Even in the most advanced countries, there is no lack of hare-brained legislators who put silly laws in the books.
It is said that Providence, Rhode Island, has a city ordinance forbidding the sale of toothpaste and toothbrushes to the same customer on a Sunday. Arizona state law stipulates that one individual is not allowed to possess six or more dildos. Indiana shows its concern for young women’s safety with its rule that any adult driver found to have a barefoot minor in his or her passenger seat may be arrested for statutory rape. While the island state of Hawaii does not allow people to put coins in their ears, landlocked Illinois forbids the consumption of food when a fire breaks out.
Europe may be renowned for its culture, but it also has its legal oddities. In September 2000, for example, the French town of Le Lavandou decreed that people who have not found a grave site for themselves are not allowed to die.
Taiwan’s political hacks and bureaucrats are notoriously out of touch with public opinion. However, when they pass and enforce laws that are harmful to society, it may not be such a laughing matter.
The Constitution 133 Alliance (憲法一三三實踐聯盟) was recently launched with the purpose of putting into practice the right of recall as provided for by Article 133 of the Constitution. By targeting out-of-touch and out-of-key legislators for recall by their constituents, the alliance seeks to break out of the pattern in which the nation’s citizens, who are supposed to be its masters, in reality only exert their sovereignty once every four years by casting a ballot. This campaign is certainly a welcome and refreshing development.

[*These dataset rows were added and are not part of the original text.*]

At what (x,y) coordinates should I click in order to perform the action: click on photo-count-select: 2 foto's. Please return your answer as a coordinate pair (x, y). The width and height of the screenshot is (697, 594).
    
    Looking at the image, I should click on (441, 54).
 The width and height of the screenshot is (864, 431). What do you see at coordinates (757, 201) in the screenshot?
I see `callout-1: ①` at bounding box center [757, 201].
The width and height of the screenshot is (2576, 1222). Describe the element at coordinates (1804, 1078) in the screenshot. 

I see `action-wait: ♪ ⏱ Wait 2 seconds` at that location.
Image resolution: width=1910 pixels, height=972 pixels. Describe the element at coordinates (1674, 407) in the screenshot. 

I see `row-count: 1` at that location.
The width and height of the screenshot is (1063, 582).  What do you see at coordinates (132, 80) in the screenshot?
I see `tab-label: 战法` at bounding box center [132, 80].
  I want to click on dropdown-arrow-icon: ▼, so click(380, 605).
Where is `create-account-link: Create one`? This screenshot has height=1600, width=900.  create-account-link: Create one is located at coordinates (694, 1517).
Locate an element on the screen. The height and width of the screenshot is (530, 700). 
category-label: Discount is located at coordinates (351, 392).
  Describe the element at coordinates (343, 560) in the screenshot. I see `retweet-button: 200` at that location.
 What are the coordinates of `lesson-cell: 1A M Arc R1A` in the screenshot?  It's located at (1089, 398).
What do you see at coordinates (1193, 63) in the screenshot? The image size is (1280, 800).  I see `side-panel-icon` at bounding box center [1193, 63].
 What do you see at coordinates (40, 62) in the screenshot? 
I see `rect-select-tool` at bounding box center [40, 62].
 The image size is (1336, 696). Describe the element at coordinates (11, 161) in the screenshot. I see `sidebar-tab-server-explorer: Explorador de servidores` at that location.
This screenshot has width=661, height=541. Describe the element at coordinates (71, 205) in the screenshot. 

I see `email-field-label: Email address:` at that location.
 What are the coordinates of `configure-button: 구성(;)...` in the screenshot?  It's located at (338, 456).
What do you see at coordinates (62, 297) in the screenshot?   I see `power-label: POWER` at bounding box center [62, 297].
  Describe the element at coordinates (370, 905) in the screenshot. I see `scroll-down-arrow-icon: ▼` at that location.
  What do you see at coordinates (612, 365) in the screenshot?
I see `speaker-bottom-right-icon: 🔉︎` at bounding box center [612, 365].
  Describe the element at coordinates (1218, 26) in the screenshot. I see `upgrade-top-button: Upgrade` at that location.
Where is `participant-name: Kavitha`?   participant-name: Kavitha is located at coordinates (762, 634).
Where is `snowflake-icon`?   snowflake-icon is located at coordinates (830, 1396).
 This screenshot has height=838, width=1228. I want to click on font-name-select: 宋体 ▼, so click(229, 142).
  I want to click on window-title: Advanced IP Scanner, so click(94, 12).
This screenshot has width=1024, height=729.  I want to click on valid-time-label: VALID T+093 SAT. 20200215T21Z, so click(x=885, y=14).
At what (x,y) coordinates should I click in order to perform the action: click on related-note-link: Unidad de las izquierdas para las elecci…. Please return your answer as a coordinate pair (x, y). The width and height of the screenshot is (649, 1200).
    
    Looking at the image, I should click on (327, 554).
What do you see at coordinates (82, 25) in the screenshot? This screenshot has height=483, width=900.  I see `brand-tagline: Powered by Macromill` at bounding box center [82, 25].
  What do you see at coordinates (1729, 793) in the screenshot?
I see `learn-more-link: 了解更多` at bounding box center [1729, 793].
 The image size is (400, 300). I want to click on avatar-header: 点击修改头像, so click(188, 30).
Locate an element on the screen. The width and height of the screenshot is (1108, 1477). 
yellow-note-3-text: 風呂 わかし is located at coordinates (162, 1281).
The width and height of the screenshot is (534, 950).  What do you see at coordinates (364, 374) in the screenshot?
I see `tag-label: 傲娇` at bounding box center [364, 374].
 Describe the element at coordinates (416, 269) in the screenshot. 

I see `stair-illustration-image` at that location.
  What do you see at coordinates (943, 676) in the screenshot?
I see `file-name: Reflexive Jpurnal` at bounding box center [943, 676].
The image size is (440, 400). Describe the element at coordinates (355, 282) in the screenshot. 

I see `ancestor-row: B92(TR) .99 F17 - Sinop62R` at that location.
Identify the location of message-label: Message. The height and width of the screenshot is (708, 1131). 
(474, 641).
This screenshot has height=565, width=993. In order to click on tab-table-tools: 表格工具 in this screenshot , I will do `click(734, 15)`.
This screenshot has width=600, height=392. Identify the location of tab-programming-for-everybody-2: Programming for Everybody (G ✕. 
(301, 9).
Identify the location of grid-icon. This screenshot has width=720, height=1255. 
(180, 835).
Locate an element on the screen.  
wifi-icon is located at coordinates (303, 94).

Vladimir Lenin, the leader of Russia’s October Revolution, once wrote: “What is a constitution? A sheet of paper with the people’s rights recorded on it. What is the guarantee of these rights being really recognized? It lies in the strength of those classes of the people that have become aware of those rights, and have been able to win them.”
In Lenin’s view, if there was a big difference between the law and reality, it meant that the constitution was bogus.
Confronted with the machinery of the state, be it the executive or the legislature, ordinary people must figure out effective ways of overseeing, molding and even countering and resisting it.
The idea of civil disobedience has become a hot topic for discussion in Taiwan. Whether it be Henri Thoreau’s concept of civil disobedience, arising from free people’s conscience, God’s law and natural law, or that of liberals like John Rawls and Ronald Dworkin, based on the principle of constitutional justice, or the forms of empowerment or radical democracy of the post-democratic era — no matter how one approaches or understands it, it is necessary to find some kind of response.
The dignity of the law arises from the determination of the people.
Constitution 133 Alliance’s focus on the right of recall is just a start. The campaign may suffer defeat within sight of victory, or be ignored. If that is the outcome, even in the case of a right so clearly enshrined in the Constitution, there is hardly any point in considering other forms of progress associated with the post-democratic era. If that happens, the current administration’s insistence on “government in accordance with the law” — absurd and abhorrent as it so often is in Taiwan’s legal system — will likely be the butt of jokes by countries and societies whose laws may be silly, but are at least quite cute and harmless.
Lin Chia-ho is an assistant professor at National Chengchi University’s College of Law.